When the trout finally took the fly, my SHOUTING must have been drowned out by the stream noises. She was full of enthusiasm as usual, and a new avocation was born –- fishing along streams we had been busy walking along all these years.
In anticipation of this, I had purchased a sweet little micro light spinning outfit. She played with that for an afternoon, then appropriated my little fiberglass 6 1/2’ fly rod and has not relinquished it yet. She listened carefully to advice we got at the Little River Outfitters and followed every bit of it, giving fishing the same focus she gives everything else. She has, it must be admitted, been trouncing me in the fish catching area for several years now. Despite extra trips on my own, she is still WAY more than “one up” .
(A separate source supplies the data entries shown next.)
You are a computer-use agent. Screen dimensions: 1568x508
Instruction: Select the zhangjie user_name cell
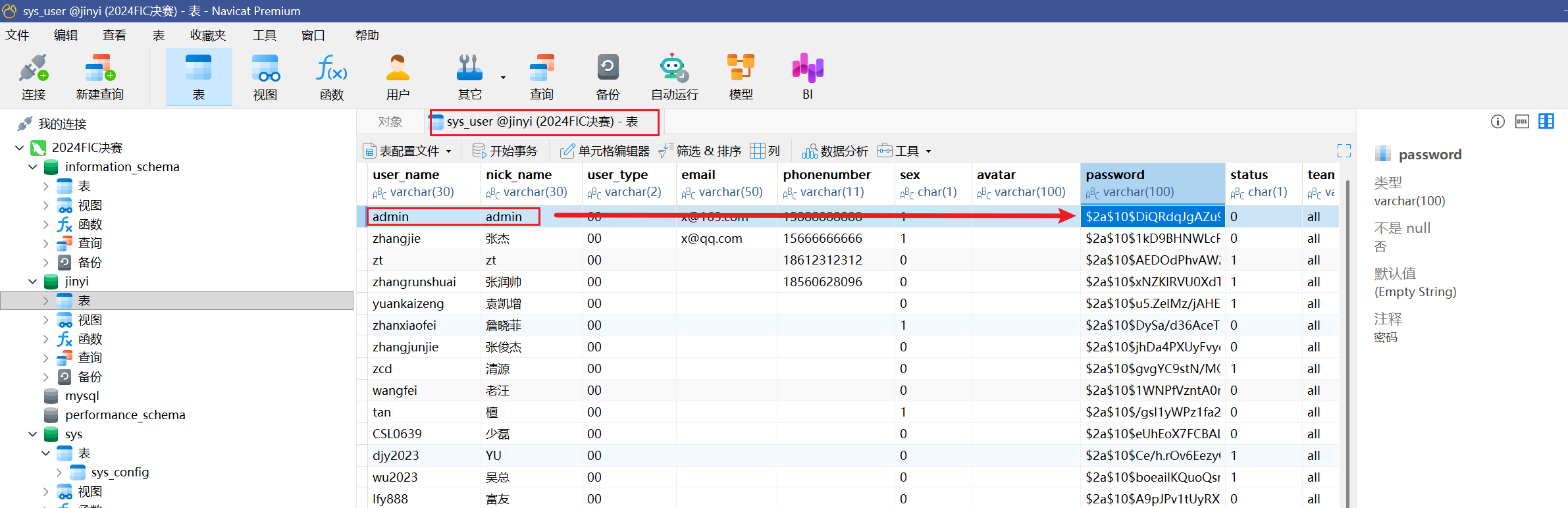click(x=396, y=238)
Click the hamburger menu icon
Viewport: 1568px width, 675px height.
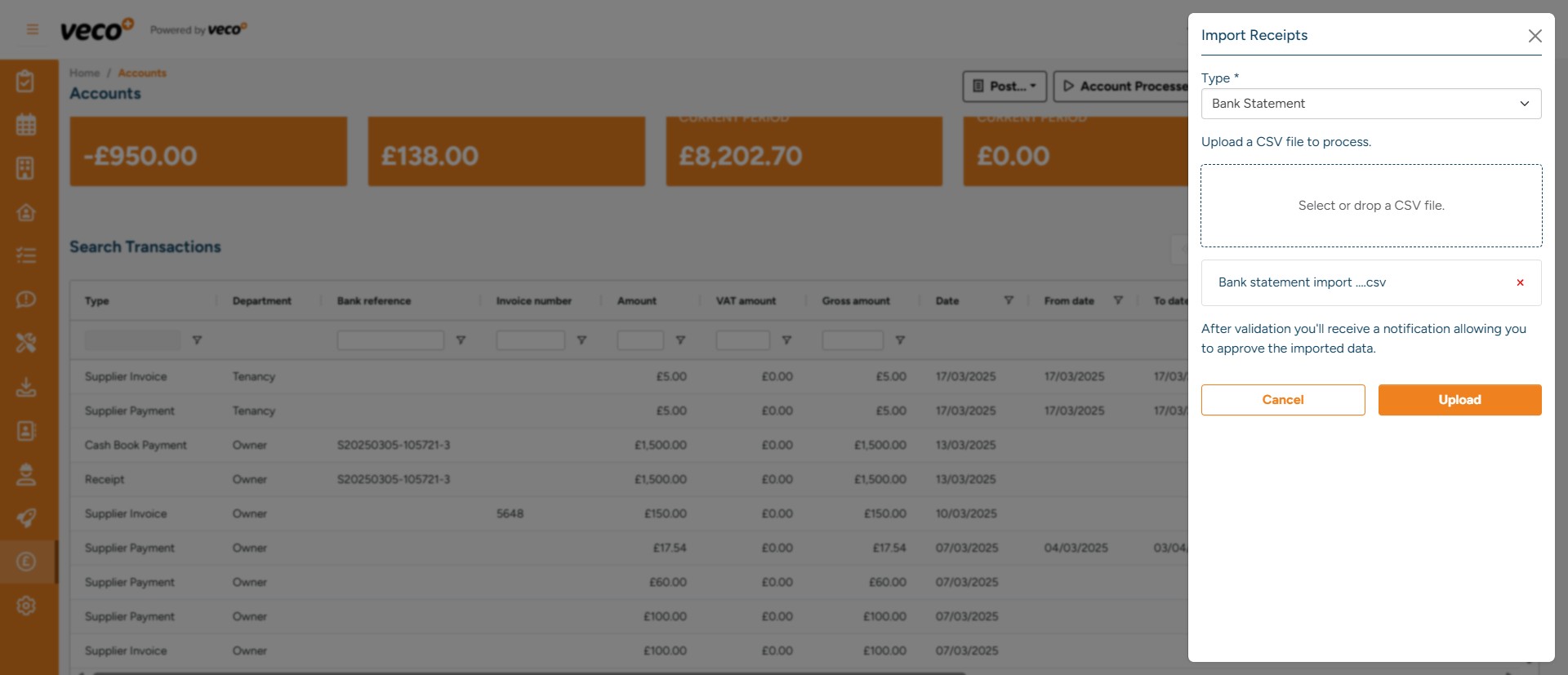[x=33, y=30]
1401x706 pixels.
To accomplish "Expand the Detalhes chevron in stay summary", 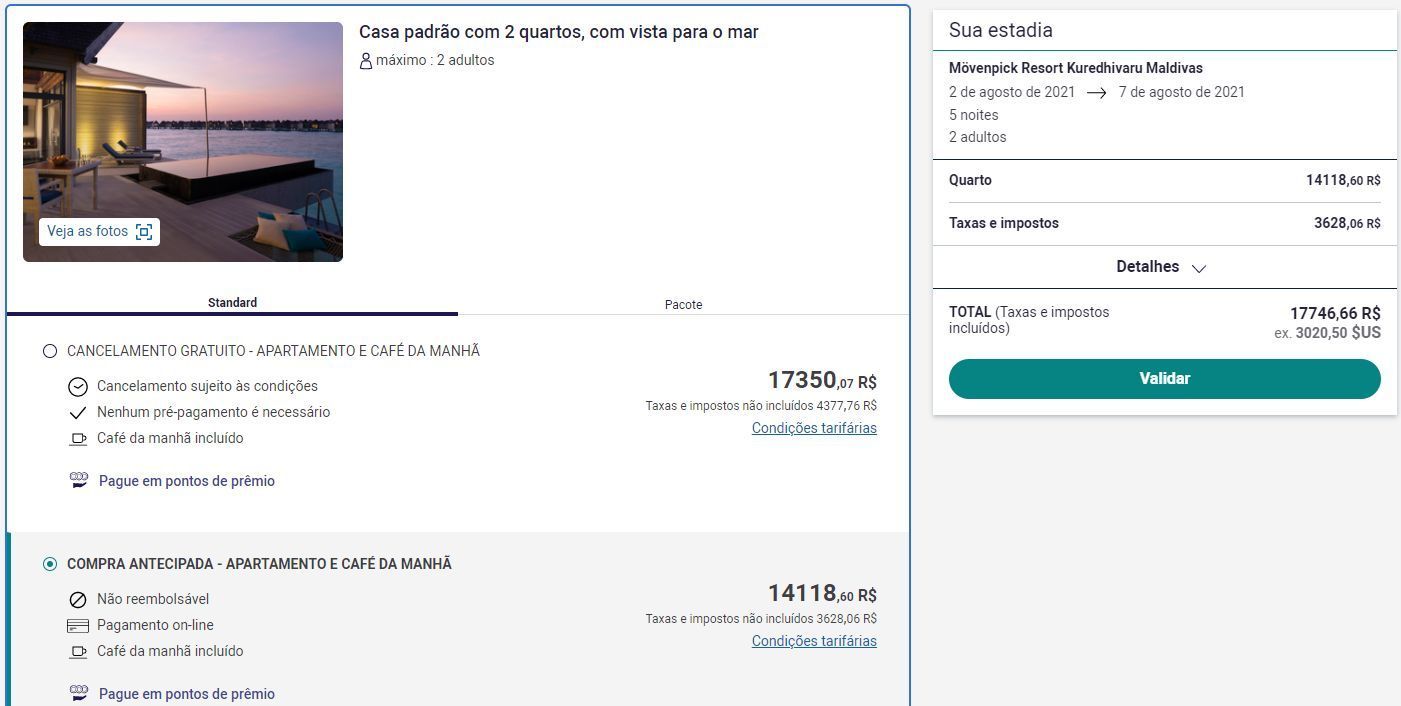I will click(1199, 268).
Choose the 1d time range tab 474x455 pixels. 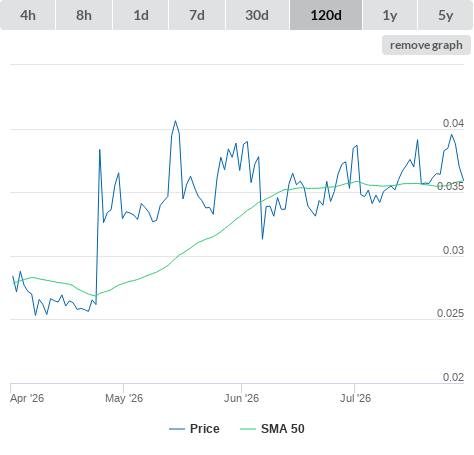141,15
We generally fish alone, but nearby, connected with walkie talkies. I’ve learned that if things go quiet, it is because she is fishing well and doesn’t want to discourage me. I am still called upon to proffer bookish advice and wisdom, but she does most of the catching. She doesn’t move around much, never loses her fly and seldom changes even the most non descript “unless I can’t see it anymore.”
On the Davison River last week, we both were into them the first night, but next morning in The Trophy area, she connected with a measured 13 1/2 incher that shut down the whole campground. She has lost a couple here in the Smokies to bad knots.
“Well,” she explains without a hint of a smile, “I figure that after Soo many fish those things just loosen up.”